Some of the Fillmore legacy can be found over at Louisville’s Filson Historical Society, on Third Street. A wonderful full-length portrait of the president—painted at New York in 1856 by Louisville artist Samuel Woodson Price—hangs in a place of honor. The Society also has a marvelous hand-written letter from Fillmore, dated December 10, 1856, to Louisville’s Philomathian Literary Society. It seems that J.V. Drake, W.W. Alexander, and S.G. Alexander, of the literary society, had written to the ex-president on November 21 of that year, asking him to come to Louisville and speak at the dedication of the Henry Clay statute being installed in the rotunda of the Jefferson County Courthouse (now, “Metro Hall”).
In beautiful Italic handwriting, Fillmore wrote to the Louisville luminaries that his ill health precluded another trip from Buffalo, New York, but that he had fond memories of his trip to the city at the Falls of the Ohio. He wrote that the late Henry Clay was one of his dearest friends, and one of the nation’s greatest orators. Humbly, the ex-president complained that nothing he could write or say about Clay would do justice to such a great man.
So, it is fitting that we pause to remember him Saturday, on the anniversary of his birth. The many accomplishments of his enlightened administration compare favorably to those the current White House incumbent. When President Fillmore passed away in March of 1874, The New York Times obituary stated: “The general policy of his Administration was wise and liberal, and he left the country at peace with all the world and enjoying a high degree of prosperity.”

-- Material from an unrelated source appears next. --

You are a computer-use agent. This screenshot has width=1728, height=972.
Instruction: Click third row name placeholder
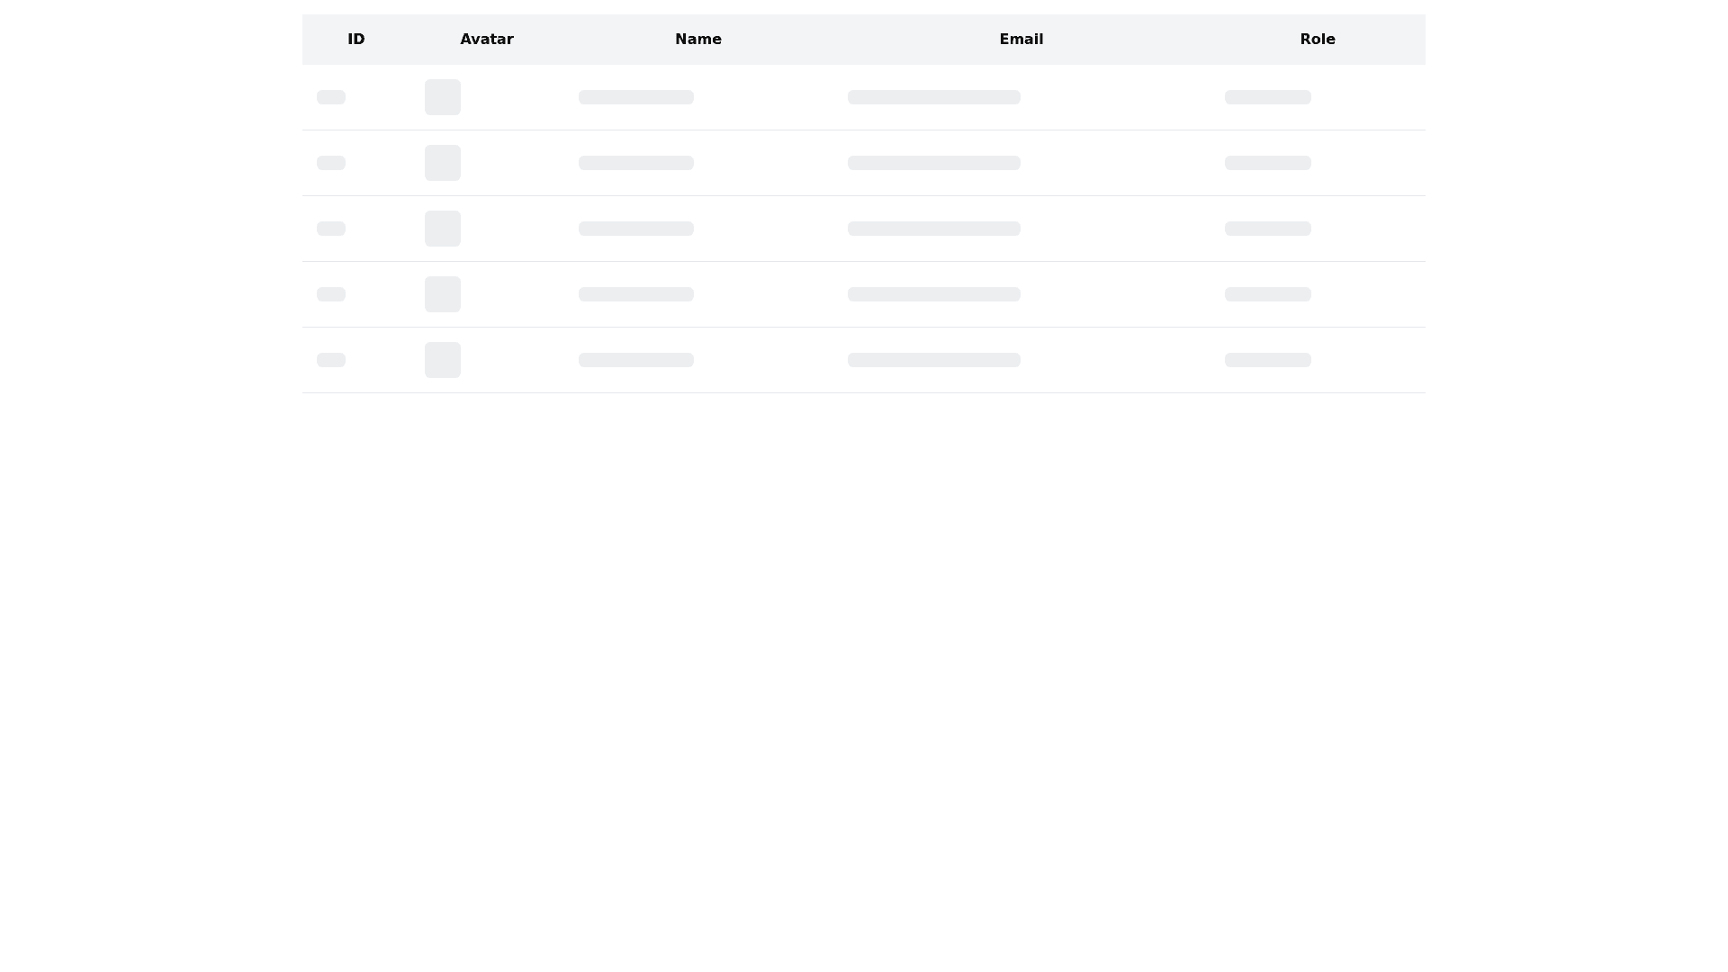(x=636, y=229)
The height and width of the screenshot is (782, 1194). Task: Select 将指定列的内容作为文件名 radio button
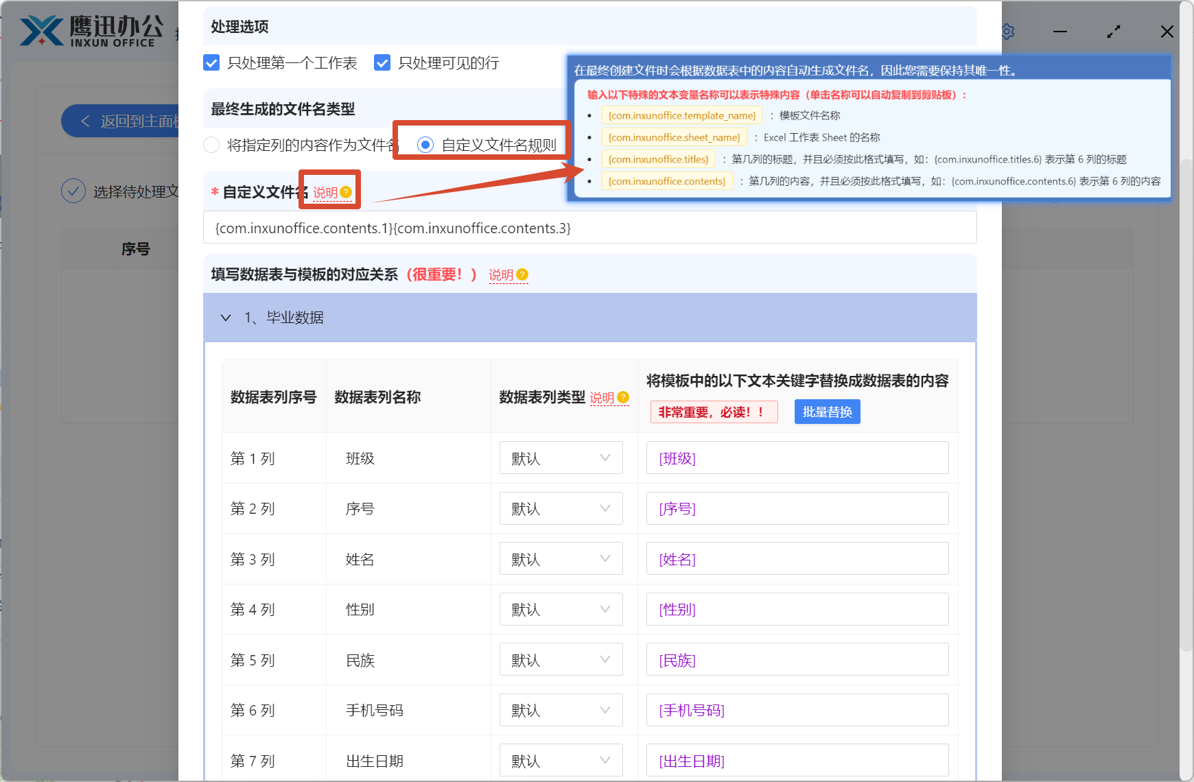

And, while President Obama has some room for improvement in the areas of peace and prosperity, most reasonable observers would admit his administration has thus far been wise and liberal. Well, perhaps, some of the former and much of the latter. Certainly, President Obama would be well advised to emulate President Fillmore’s many virtues; not the least of which was his humility. Fillmore once refused an honorary degree from Oxford University because he felt he had "neither literary nor scientific attainment." This was, of course, many years before the creation of the Nobel Peace Prize, and one can only speculate as to how President Fillmore would have responded to the offer of such a distinguished honor.

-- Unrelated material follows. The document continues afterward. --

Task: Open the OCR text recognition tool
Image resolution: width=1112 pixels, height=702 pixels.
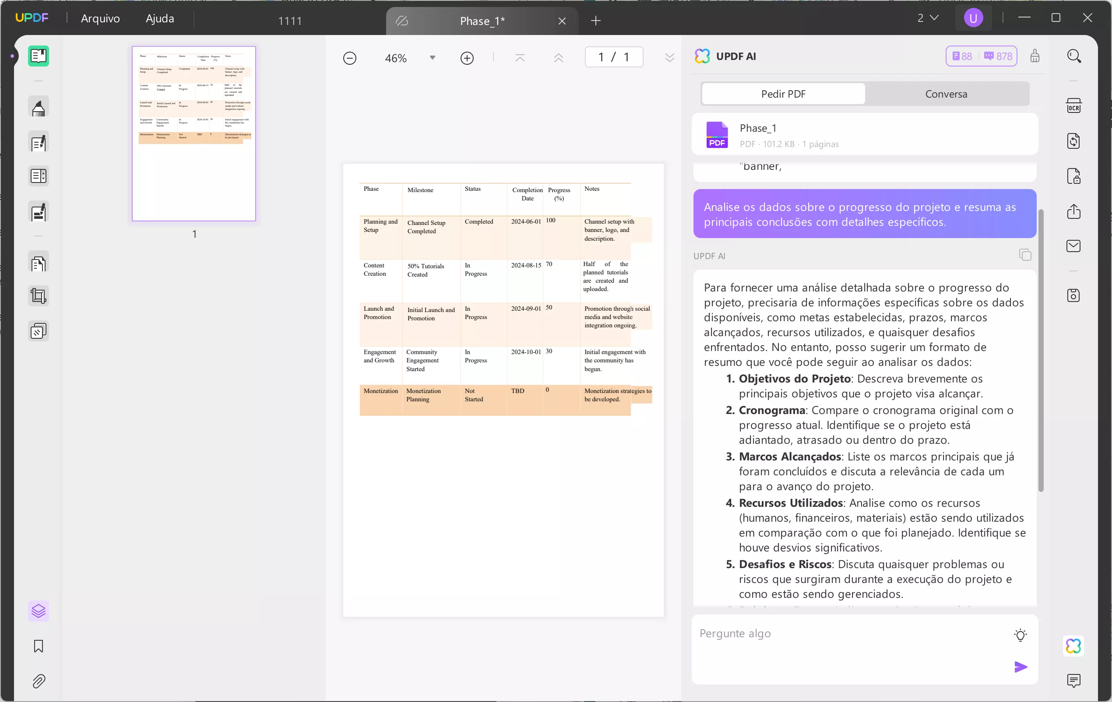Action: click(1073, 106)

Whenever we are tempted to dismay at the future of our still-young nation; whenever we are inclined to question the integrity of our leaders; whenever we are prone to say, “Who elected these bozos?” let us hearken to the last words of Millard Fillmore: “This nourishment is palatable.” That, we submit, says it all.
FULL DISCLOSURE: Your louisville.com Arena writer also serves as Immediate Past President of the Louisville Society to Venerate the Memory of Millard Fillmore. Along with members Ned McGrath, Bob Hill, Joe O'Reilly, and the Late Bob Schulman, we used to meet on January 7 and drink Genessee Beer, eat Beef & Weck, and watch Hill's old Buffalo Bills football videos. Ned's in Detroit, Bob Hill's retired, and Joe spends most of his time in court. But we are still proud keepers of the flame.